RECORD SET
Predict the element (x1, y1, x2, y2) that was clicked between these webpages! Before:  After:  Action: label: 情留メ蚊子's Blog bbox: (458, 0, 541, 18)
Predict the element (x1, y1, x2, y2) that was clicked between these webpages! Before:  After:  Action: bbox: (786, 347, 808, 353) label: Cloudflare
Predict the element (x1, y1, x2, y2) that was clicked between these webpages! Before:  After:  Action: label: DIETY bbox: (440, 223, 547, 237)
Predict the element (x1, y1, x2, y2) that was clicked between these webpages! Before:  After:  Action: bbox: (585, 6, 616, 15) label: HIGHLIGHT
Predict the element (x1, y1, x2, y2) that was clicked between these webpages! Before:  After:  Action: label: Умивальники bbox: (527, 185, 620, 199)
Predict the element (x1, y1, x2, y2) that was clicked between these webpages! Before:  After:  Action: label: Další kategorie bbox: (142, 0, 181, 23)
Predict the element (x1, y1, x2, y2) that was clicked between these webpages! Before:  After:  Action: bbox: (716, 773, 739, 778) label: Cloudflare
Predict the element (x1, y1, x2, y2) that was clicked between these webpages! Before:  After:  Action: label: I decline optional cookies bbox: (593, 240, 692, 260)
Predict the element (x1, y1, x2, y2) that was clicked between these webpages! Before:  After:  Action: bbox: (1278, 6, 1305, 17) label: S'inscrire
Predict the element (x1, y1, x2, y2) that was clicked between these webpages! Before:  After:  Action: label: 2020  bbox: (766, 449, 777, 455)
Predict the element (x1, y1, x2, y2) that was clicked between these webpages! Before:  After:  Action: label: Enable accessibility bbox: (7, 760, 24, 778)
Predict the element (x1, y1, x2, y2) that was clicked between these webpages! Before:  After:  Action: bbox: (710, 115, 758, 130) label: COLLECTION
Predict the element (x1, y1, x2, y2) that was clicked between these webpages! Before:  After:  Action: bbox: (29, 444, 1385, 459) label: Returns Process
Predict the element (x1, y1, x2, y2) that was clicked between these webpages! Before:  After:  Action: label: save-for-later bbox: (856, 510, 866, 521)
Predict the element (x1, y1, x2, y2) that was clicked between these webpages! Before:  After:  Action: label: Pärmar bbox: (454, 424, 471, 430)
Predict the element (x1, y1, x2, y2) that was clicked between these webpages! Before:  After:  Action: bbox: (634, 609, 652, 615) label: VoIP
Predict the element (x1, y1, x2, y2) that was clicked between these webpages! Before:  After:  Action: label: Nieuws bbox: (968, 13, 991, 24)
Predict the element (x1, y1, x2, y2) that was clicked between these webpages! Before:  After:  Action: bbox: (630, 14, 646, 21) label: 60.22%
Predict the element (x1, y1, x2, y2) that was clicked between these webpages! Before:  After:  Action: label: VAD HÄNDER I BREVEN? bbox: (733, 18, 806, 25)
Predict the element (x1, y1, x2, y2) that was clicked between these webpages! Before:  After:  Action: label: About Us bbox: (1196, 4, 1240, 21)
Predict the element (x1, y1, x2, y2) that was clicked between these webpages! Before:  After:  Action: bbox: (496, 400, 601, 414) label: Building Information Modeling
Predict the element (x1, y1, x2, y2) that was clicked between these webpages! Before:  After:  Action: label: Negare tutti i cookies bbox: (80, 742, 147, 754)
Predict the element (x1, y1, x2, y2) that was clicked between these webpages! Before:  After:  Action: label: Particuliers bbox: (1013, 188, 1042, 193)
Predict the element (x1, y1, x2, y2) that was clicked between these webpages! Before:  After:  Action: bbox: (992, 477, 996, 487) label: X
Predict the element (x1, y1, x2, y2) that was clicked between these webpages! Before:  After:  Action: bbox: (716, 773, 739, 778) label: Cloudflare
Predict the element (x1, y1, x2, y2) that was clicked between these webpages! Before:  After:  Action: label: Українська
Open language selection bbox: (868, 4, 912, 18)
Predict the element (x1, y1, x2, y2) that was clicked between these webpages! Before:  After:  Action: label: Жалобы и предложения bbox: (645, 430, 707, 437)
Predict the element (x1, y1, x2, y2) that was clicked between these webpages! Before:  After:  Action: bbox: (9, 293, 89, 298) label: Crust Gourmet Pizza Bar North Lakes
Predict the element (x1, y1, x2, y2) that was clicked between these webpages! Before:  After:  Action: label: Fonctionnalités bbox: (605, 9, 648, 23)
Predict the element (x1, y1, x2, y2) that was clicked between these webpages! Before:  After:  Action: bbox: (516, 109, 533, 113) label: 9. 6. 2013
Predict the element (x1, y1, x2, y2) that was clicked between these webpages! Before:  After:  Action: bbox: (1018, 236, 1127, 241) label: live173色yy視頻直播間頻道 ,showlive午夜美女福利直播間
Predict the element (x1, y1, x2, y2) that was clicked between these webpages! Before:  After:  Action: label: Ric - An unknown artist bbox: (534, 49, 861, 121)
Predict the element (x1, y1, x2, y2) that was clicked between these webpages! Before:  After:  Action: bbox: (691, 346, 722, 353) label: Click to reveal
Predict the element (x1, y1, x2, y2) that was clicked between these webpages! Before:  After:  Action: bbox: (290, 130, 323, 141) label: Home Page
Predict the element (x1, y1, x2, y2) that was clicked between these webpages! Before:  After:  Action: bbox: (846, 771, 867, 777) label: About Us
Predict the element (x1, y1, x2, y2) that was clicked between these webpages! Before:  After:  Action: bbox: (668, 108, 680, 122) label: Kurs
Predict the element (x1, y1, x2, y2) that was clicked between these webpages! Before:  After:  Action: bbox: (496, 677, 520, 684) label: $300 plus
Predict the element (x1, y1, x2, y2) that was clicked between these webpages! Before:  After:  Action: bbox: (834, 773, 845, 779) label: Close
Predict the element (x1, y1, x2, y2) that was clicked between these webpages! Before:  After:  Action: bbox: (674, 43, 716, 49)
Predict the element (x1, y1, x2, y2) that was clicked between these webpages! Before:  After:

PROBLEM DESCRIPTION
Reproduce every one of the records above, switching "webpages" to "web pages" wherever it appears and keeping all other text unchanged.

SOLUTION TO THIS EXERCISE
Predict the element (x1, y1, x2, y2) that was clicked between these web pages! Before:  After:  Action: label: 情留メ蚊子's Blog bbox: (458, 0, 541, 18)
Predict the element (x1, y1, x2, y2) that was clicked between these web pages! Before:  After:  Action: bbox: (786, 347, 808, 353) label: Cloudflare
Predict the element (x1, y1, x2, y2) that was clicked between these web pages! Before:  After:  Action: label: DIETY bbox: (440, 223, 547, 237)
Predict the element (x1, y1, x2, y2) that was clicked between these web pages! Before:  After:  Action: bbox: (585, 6, 616, 15) label: HIGHLIGHT
Predict the element (x1, y1, x2, y2) that was clicked between these web pages! Before:  After:  Action: label: Умивальники bbox: (527, 185, 620, 199)
Predict the element (x1, y1, x2, y2) that was clicked between these web pages! Before:  After:  Action: label: Další kategorie bbox: (142, 0, 181, 23)
Predict the element (x1, y1, x2, y2) that was clicked between these web pages! Before:  After:  Action: bbox: (716, 773, 739, 778) label: Cloudflare
Predict the element (x1, y1, x2, y2) that was clicked between these web pages! Before:  After:  Action: label: I decline optional cookies bbox: (593, 240, 692, 260)
Predict the element (x1, y1, x2, y2) that was clicked between these web pages! Before:  After:  Action: bbox: (1278, 6, 1305, 17) label: S'inscrire
Predict the element (x1, y1, x2, y2) that was clicked between these web pages! Before:  After:  Action: label: 2020  bbox: (766, 449, 777, 455)
Predict the element (x1, y1, x2, y2) that was clicked between these web pages! Before:  After:  Action: label: Enable accessibility bbox: (7, 760, 24, 778)
Predict the element (x1, y1, x2, y2) that was clicked between these web pages! Before:  After:  Action: bbox: (710, 115, 758, 130) label: COLLECTION
Predict the element (x1, y1, x2, y2) that was clicked between these web pages! Before:  After:  Action: bbox: (29, 444, 1385, 459) label: Returns Process
Predict the element (x1, y1, x2, y2) that was clicked between these web pages! Before:  After:  Action: label: save-for-later bbox: (856, 510, 866, 521)
Predict the element (x1, y1, x2, y2) that was clicked between these web pages! Before:  After:  Action: label: Pärmar bbox: (454, 424, 471, 430)
Predict the element (x1, y1, x2, y2) that was clicked between these web pages! Before:  After:  Action: bbox: (634, 609, 652, 615) label: VoIP
Predict the element (x1, y1, x2, y2) that was clicked between these web pages! Before:  After:  Action: label: Nieuws bbox: (968, 13, 991, 24)
Predict the element (x1, y1, x2, y2) that was clicked between these web pages! Before:  After:  Action: bbox: (630, 14, 646, 21) label: 60.22%
Predict the element (x1, y1, x2, y2) that was clicked between these web pages! Before:  After:  Action: label: VAD HÄNDER I BREVEN? bbox: (733, 18, 806, 25)
Predict the element (x1, y1, x2, y2) that was clicked between these web pages! Before:  After:  Action: label: About Us bbox: (1196, 4, 1240, 21)
Predict the element (x1, y1, x2, y2) that was clicked between these web pages! Before:  After:  Action: bbox: (496, 400, 601, 414) label: Building Information Modeling
Predict the element (x1, y1, x2, y2) that was clicked between these web pages! Before:  After:  Action: label: Negare tutti i cookies bbox: (80, 742, 147, 754)
Predict the element (x1, y1, x2, y2) that was clicked between these web pages! Before:  After:  Action: label: Particuliers bbox: (1013, 188, 1042, 193)
Predict the element (x1, y1, x2, y2) that was clicked between these web pages! Before:  After:  Action: bbox: (992, 477, 996, 487) label: X
Predict the element (x1, y1, x2, y2) that was clicked between these web pages! Before:  After:  Action: bbox: (716, 773, 739, 778) label: Cloudflare
Predict the element (x1, y1, x2, y2) that was clicked between these web pages! Before:  After:  Action: label: Українська
Open language selection bbox: (868, 4, 912, 18)
Predict the element (x1, y1, x2, y2) that was clicked between these web pages! Before:  After:  Action: label: Жалобы и предложения bbox: (645, 430, 707, 437)
Predict the element (x1, y1, x2, y2) that was clicked between these web pages! Before:  After:  Action: bbox: (9, 293, 89, 298) label: Crust Gourmet Pizza Bar North Lakes
Predict the element (x1, y1, x2, y2) that was clicked between these web pages! Before:  After:  Action: label: Fonctionnalités bbox: (605, 9, 648, 23)
Predict the element (x1, y1, x2, y2) that was clicked between these web pages! Before:  After:  Action: bbox: (516, 109, 533, 113) label: 9. 6. 2013
Predict the element (x1, y1, x2, y2) that was clicked between these web pages! Before:  After:  Action: bbox: (1018, 236, 1127, 241) label: live173色yy視頻直播間頻道 ,showlive午夜美女福利直播間
Predict the element (x1, y1, x2, y2) that was clicked between these web pages! Before:  After:  Action: label: Ric - An unknown artist bbox: (534, 49, 861, 121)
Predict the element (x1, y1, x2, y2) that was clicked between these web pages! Before:  After:  Action: bbox: (691, 346, 722, 353) label: Click to reveal
Predict the element (x1, y1, x2, y2) that was clicked between these web pages! Before:  After:  Action: bbox: (290, 130, 323, 141) label: Home Page
Predict the element (x1, y1, x2, y2) that was clicked between these web pages! Before:  After:  Action: bbox: (846, 771, 867, 777) label: About Us
Predict the element (x1, y1, x2, y2) that was clicked between these web pages! Before:  After:  Action: bbox: (668, 108, 680, 122) label: Kurs
Predict the element (x1, y1, x2, y2) that was clicked between these web pages! Before:  After:  Action: bbox: (496, 677, 520, 684) label: $300 plus
Predict the element (x1, y1, x2, y2) that was clicked between these web pages! Before:  After:  Action: bbox: (834, 773, 845, 779) label: Close
Predict the element (x1, y1, x2, y2) that was clicked between these web pages! Before:  After:  Action: bbox: (674, 43, 716, 49)
Predict the element (x1, y1, x2, y2) that was clicked between these web pages! Before:  After:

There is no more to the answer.